When she was seventeen Simone founded St. Louis Volunteen.com as a resource for area youth who wanted to volunteer in the community. Eventually she and her brother Jake expanded the local site and co-founded VolunTEEN Nation, a comprehensive national organization for youth and families to find volunteer options. Simone and her brother have since taken a step back from the nonprofit, holding roles on the board of directors, and other teens have stepped up to lead the organization.
The journey of St. Louis Volunteen.com’s expansion began in 2011, when Simone attended an IdeaBounce event held by the Skandalaris Center. Before this event the nonprofit was a local organization looking to expand nationally. IdeaBounce was the first time she was given the space to speak in front of a large group. From the experience she gained insight about the opportunities at WashU, learned from experts, and gained a sense of confidence. Her favorite part of IdeaBounce was the reception and dinner for the winners. At the dinner she got to meet with the judges and entrepreneurs. According to Simone it helped her “recognize the importance of being able to speak to people in a more intimate setting.”

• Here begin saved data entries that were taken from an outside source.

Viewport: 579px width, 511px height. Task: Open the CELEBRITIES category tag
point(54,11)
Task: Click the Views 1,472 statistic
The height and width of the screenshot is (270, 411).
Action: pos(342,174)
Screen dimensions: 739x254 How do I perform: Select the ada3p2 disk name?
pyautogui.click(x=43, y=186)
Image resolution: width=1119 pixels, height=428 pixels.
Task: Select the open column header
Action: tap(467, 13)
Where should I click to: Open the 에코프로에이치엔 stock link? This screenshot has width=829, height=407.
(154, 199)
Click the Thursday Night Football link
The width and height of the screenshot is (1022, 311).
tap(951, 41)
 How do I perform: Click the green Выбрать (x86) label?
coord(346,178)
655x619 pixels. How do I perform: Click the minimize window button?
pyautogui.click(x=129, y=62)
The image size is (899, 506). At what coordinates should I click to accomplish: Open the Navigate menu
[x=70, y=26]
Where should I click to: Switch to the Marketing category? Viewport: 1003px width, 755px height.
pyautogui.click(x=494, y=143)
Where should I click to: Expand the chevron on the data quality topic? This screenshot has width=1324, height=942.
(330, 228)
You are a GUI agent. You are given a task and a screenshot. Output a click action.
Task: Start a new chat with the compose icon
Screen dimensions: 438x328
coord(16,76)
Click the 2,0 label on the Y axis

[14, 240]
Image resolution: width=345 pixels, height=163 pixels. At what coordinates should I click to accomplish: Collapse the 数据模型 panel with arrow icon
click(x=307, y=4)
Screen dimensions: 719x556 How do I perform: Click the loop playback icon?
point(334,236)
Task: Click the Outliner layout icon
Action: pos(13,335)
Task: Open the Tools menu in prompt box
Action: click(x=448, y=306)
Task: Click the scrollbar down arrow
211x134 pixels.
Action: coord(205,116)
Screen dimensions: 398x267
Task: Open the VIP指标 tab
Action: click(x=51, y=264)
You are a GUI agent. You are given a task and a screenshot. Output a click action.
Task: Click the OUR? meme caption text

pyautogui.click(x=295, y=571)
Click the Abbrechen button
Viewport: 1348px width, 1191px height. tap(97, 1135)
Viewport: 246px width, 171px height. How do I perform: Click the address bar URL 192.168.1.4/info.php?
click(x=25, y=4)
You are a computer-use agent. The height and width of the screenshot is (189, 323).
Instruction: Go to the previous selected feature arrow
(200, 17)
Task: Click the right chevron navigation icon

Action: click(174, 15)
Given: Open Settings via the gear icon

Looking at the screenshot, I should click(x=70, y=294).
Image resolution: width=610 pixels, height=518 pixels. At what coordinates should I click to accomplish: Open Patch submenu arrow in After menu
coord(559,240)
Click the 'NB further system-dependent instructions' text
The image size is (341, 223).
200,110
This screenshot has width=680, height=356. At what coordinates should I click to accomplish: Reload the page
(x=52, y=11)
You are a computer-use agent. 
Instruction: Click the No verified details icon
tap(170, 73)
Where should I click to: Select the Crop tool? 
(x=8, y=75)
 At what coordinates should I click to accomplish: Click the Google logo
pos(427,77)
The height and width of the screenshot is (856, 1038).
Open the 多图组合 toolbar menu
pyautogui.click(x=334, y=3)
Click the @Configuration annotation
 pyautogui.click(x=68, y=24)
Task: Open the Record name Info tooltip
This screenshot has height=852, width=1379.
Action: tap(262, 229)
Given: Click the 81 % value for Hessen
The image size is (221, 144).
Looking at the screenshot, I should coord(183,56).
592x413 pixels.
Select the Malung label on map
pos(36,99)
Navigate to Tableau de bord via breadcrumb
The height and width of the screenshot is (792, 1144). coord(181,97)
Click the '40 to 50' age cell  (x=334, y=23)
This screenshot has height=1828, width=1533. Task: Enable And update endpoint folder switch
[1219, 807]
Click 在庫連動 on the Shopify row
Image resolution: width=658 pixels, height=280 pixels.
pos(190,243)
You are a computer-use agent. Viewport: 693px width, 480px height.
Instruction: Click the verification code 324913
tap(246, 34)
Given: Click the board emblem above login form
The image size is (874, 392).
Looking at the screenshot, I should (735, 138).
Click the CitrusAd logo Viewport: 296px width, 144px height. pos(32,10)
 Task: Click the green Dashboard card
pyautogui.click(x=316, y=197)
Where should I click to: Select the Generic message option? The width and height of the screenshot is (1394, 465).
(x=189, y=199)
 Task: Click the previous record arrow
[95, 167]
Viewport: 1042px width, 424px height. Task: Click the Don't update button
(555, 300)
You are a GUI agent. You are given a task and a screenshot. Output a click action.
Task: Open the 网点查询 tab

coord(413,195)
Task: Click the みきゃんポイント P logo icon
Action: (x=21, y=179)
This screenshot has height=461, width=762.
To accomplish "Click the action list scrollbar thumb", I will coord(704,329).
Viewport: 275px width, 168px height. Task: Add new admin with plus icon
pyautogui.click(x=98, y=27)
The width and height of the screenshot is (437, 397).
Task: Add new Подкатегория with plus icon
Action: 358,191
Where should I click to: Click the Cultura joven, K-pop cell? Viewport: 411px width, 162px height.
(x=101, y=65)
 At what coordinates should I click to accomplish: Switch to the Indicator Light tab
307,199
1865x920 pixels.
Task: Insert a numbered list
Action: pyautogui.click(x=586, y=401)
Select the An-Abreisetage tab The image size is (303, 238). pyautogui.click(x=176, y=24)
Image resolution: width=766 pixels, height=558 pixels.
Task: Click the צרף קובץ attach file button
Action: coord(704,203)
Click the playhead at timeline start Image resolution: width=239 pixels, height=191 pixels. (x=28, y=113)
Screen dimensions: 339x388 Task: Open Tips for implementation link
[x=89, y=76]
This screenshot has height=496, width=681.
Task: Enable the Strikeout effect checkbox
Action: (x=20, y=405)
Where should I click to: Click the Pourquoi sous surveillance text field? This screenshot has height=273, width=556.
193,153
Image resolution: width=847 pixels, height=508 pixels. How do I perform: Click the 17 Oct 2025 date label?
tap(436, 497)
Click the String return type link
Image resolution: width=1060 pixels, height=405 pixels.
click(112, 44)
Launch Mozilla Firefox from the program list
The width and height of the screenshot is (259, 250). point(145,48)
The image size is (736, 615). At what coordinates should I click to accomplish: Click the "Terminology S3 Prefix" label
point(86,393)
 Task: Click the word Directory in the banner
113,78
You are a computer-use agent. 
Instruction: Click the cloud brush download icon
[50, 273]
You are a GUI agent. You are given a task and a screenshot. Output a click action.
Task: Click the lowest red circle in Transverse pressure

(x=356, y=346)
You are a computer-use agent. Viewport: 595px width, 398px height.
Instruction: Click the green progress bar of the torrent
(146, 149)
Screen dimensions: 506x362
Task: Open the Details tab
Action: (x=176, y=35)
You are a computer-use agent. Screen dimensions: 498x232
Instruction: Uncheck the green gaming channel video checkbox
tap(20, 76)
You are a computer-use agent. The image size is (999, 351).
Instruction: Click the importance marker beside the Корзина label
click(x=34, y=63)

It’s from the IdeaBounce event that Simone began to learn from mentors and large nonprofits. These mentors were invaluable as she began to explore filing for 501(c)(3) status. With the help of an attorney from Armstrong Teasdale, a large law firm headquartered in St. Louis, and the support of the overall St. Louis community St. Louis Volunteen.com was able to navigate the challenging process.
Running a nonprofit is different from a traditional startup as VolunTEEN Nation’s main focus is attracting youth who can volunteer their time. Since the organization is entirely volunteer run and youth lead it does not spend any money on salaries and all the money raised from corporations and larger nonprofits goes towards service projects and grants.
Being a young innovator has taught Simone a great deal about running an organization and overall decision making. The biggest thing she’s learned has been to take advantage of all of the resources around her. She’s also learned that it is okay to make mistakes, “it’s how you grow as an individual.” Leading an organization focused on youth leadership and volunteerism has illustrated the importance of learning from everyone within your organization regardless of age or experience. As she and her brother transitioned from high school in St. Louis to college out of state, she learned how it is critical for students to pick a college that supports entrepreneurship and allows its students to grow. For Simone, attending St. Bonaventure, a small school in Western New York, allowed her to continue to explore her interests, grow the organization, and speak at conferences about the organization. At UNC her brother was a part of a scholarship program that encouraged entrepreneurship.
Simone wants young people to know that now is the time to start something. “Youth gives you the power to start something new.” She’s seen first hand how motivation and drive combined with the resources available to the WashU community can make a big difference.
Simone ended our conversation by expressing the importance and benefits of volunteerism, beyond the obvious benefit of helping the community:
- By volunteering you are “improving your own well being and self confidence.” For Simone volunteering guided her to pursue a career in psychiatry. She hopes to combine her interests in working with young people and driving social change by working in medical school administration to help students struggling with mental health and the overall stress of being a student.
- Volunteering allows you to learn about your community. It gives you something to do while supporting organizations in your area.
- You can boost your connections and add to your CV. Simone shared that “people should volunteer somewhere that aligns with their passions and interests.” You should do what you love within your volunteerism to benefit the community and yourself.